Appearance: Whiter in color due to reduced myoglobin and greater reliance on glycogen.
Dark Meat (Legs/Thighs):
Used for walking and standing, requiring endurance.
Composed primarily of Type I fibers, which are slow-twitch and rich in myoglobin, leading to a darker meat color.
Muscle Fiber Functionality
Training Effects on Muscle Fibers:
Activity doesn’t significantly change the number of muscle fibers.
Selective training can increase fiber size and enhance brain control over them.
Aging leads to a conversion of Type IIb fibers to Type I.
Competitive sprinters are generally younger, while long-distance runners (marathoners) can be older, indicating endurance survival of Type I fibers over time.
Muscle Strength & Forced Production
Strength increases primarily through hypertrophy:
Hypertrophy: Increasing size of existing muscle cells by adding myofibrils.
Less common in adults is hyperplasia:
Hyperplasia: Increasing the number of muscle cells, mainly seen in children developing muscle mass.
Significant recoveries from injuries like heart attack are limited due to lack of muscle cell regeneration.
Potential effects of anabolic steroids discussed, primarily focusing on increased hypertrophy without substantial hyperplasia.
Risks of Intense Workouts
Discussed the risk of excessive muscle damage:
Rhabdomyolysis (Rhabdo):
Muscle protein breakdown floods the bloodstream, risking kidney failure.

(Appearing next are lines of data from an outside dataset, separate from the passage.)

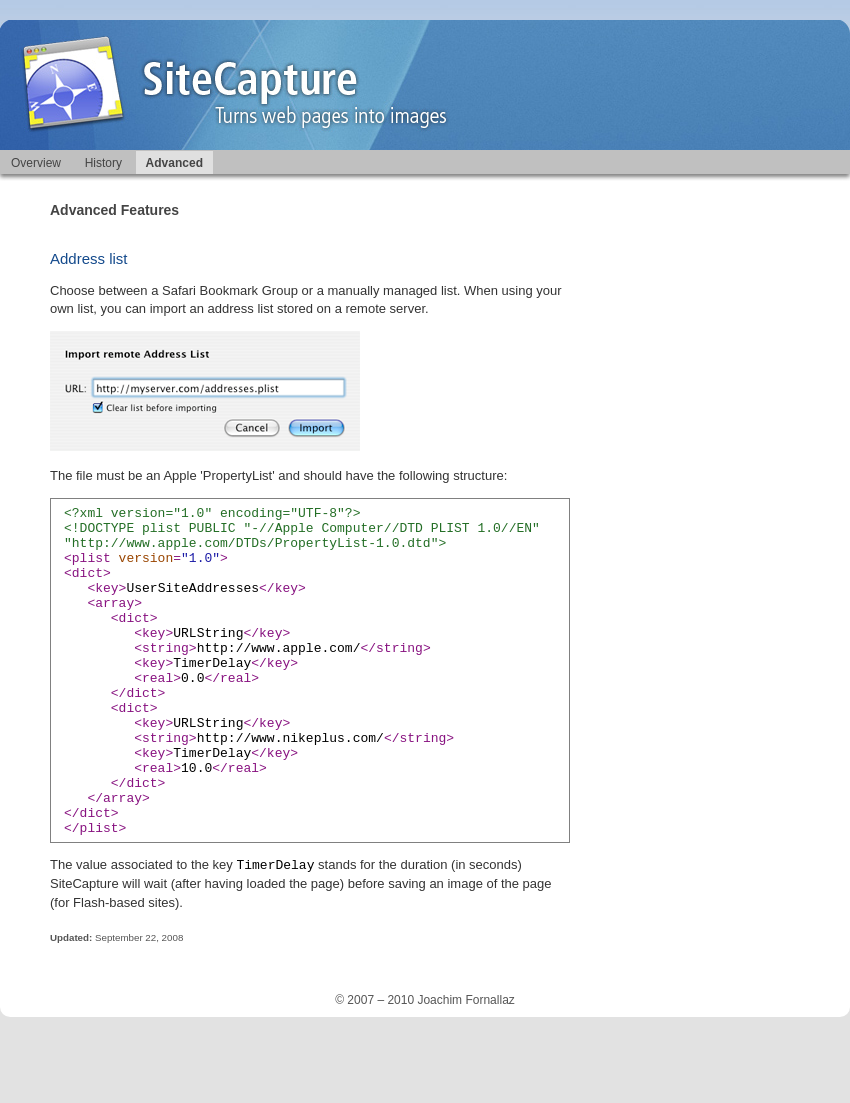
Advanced (174, 163)
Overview (36, 163)
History (103, 163)
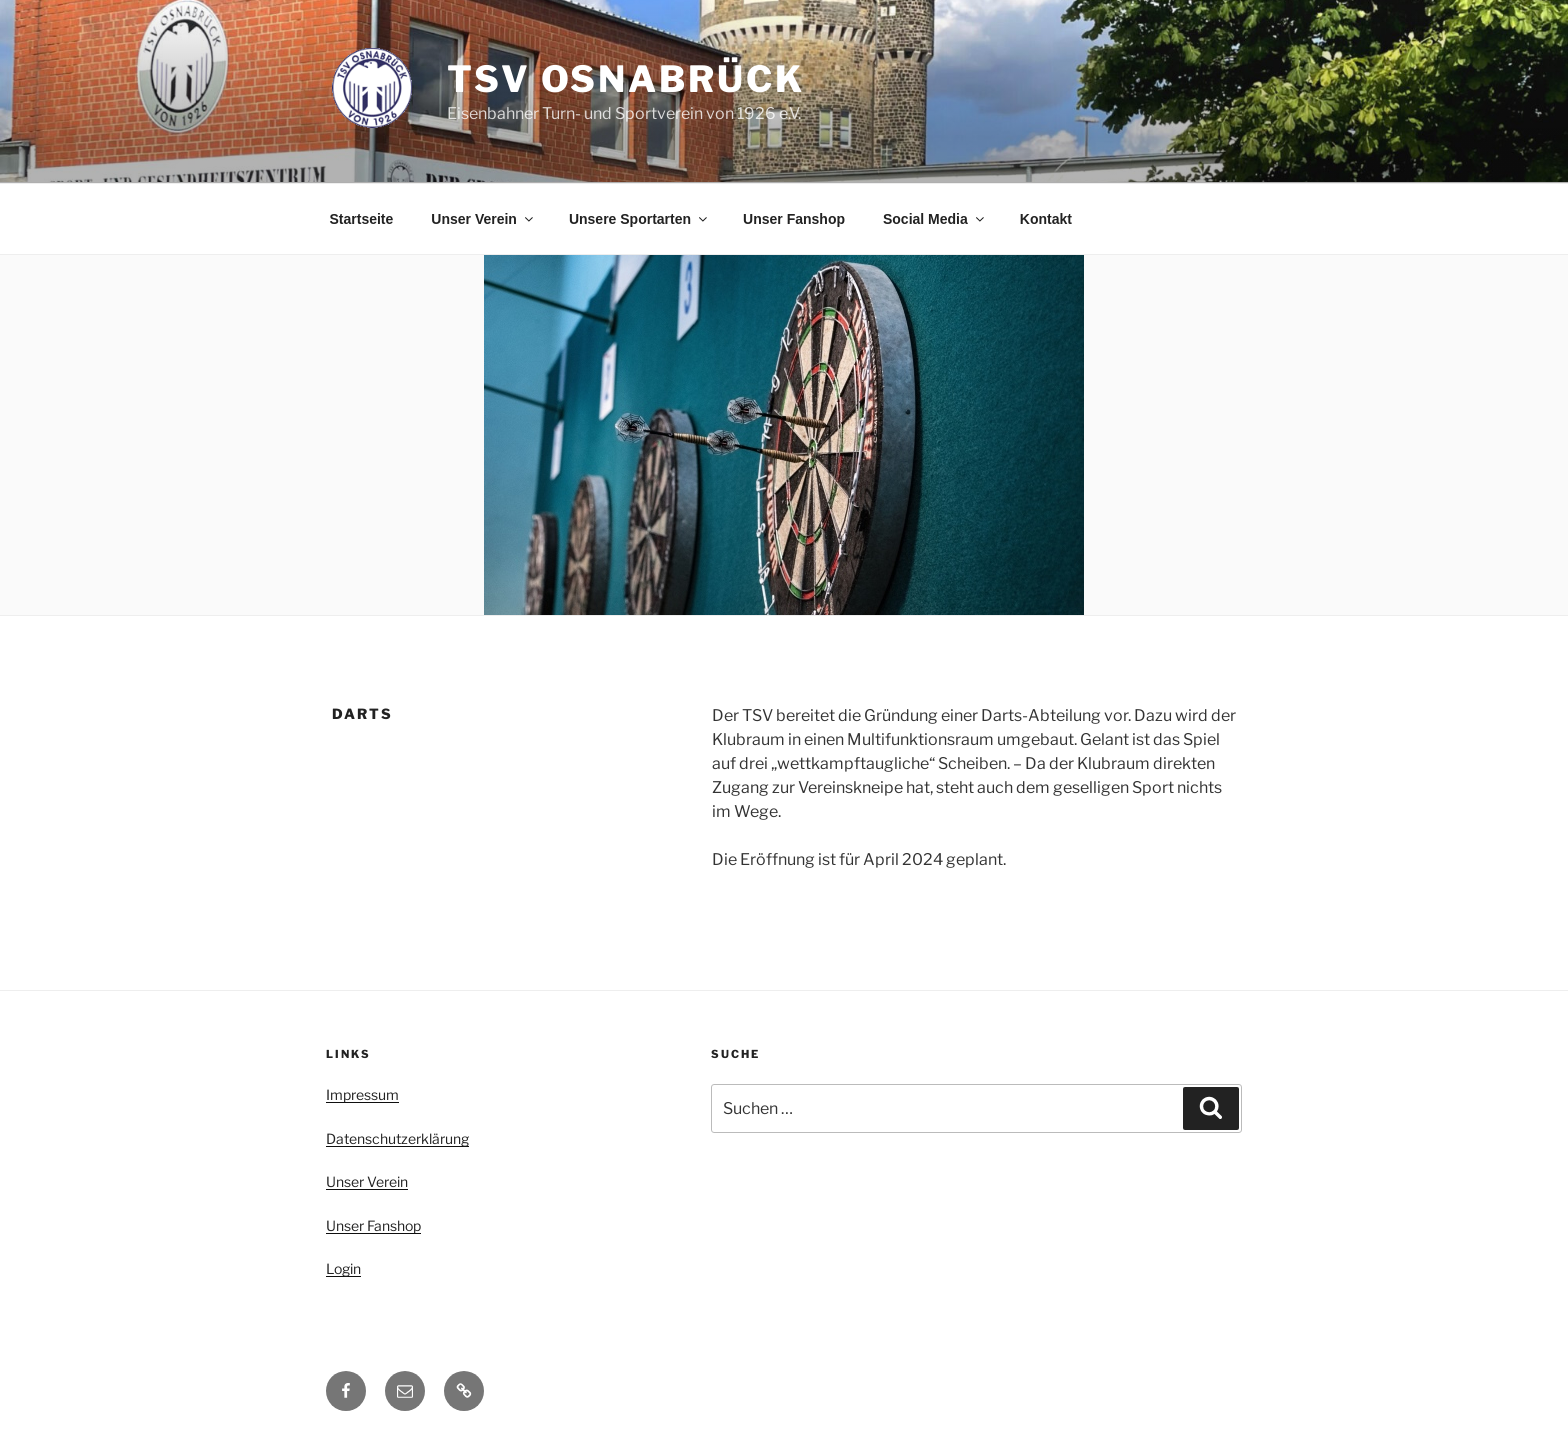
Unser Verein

Symptoms include extreme soreness and dark urine, indicating a medical emergency.
Recommendations to avoid injury include gradually increasing exercise intensity and listening to personal health signals.
Types of Muscle Tissue
Smooth Muscle:
Found in every organ, responsible for involuntary movements.
Structure differs from skeletal muscle, lacking striations and organized in various directions, allowing varied contractions.
Example: In asthma, bronchospasm involves abnormal contraction of smooth muscle, leading to narrowed airways.
Cardiac Muscle:
Similar to skeletal muscle in structure but features intercalated discs for coordinated contractions.
Relies heavily on aerobic respiration, having properties akin to Type I muscle fibers.
Frank-Starling Law: Details the relationship of increased blood filling leading to stronger contractions.
Cardiomyopathies
Dilated Cardiomyopathy:
Heart muscle becomes enlarged and weak, often due to age or hypertension. Poor pumping efficiency leads to further enlargement.
Hypertrophic Cardiomyopathy:
Thickened heart walls reduce chamber size, leading to potential blood flow complications and sudden symptoms of fatigue.
Often presents in young athletes and can result in critical health risks.
Treatments and Interventions
LVAD (Left Ventricular Assist Device):
Surgical intervention for weak hearts, assisting blood pumping to prevent death due to heart failure.
Comes with risks of infection and blood clotting; necessitates anticoagulation therapy.
Used as either a bridge to transplant or destination therapy, prolonging life in severe cardiomyopathies.
Heart Transplant:
Typically involves replacing a failing heart with a donor heart, leading to improved functional outcomes.
Immediate post-surgery assessment shows drastic improvements in patient well-being due to restored heart function.